What you are asked to do:
Set down, word for word, the lines running from the one that contains "The image size is (1568, 483)." through the one that contains "Action: click(750, 60)", with both of those lines included. Omit the pictures from your answer.

>> Begin Data supplied

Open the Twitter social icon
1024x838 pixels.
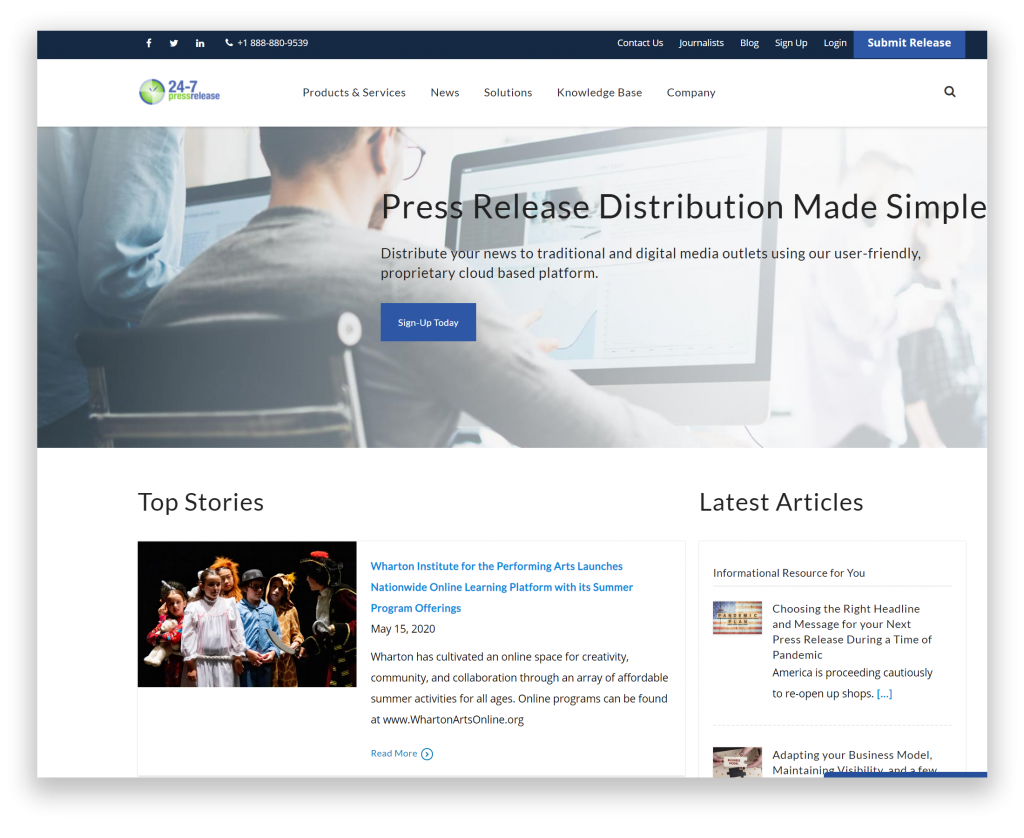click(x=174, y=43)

>> End Data supplied
>> Begin Data supplied

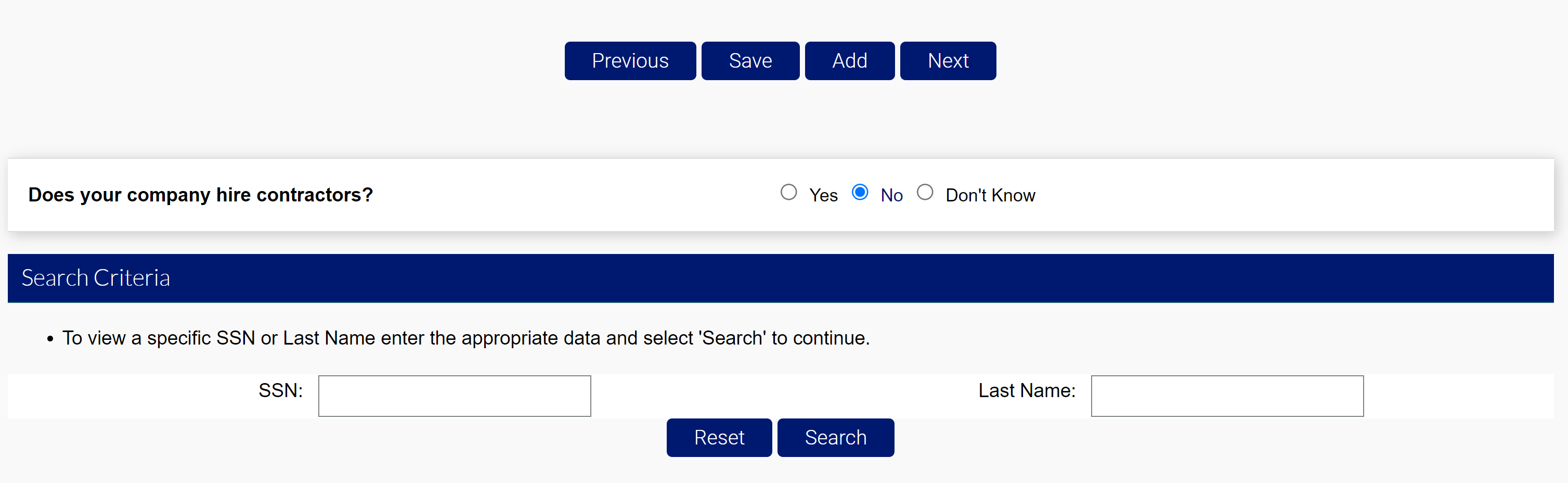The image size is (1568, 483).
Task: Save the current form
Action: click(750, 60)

>> End Data supplied
>> Begin Data supplied

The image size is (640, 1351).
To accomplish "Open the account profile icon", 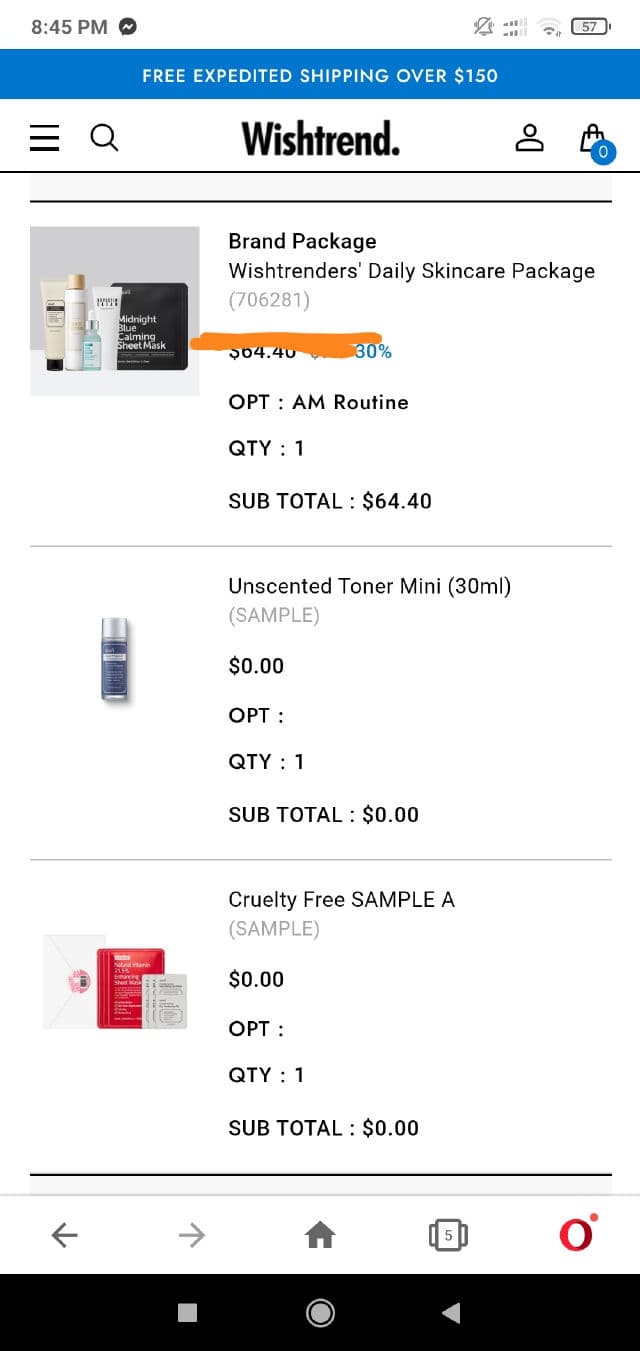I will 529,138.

>> End Data supplied

Response to this task:
The image size is (1568, 483).
Task: Save the current form
Action: click(750, 60)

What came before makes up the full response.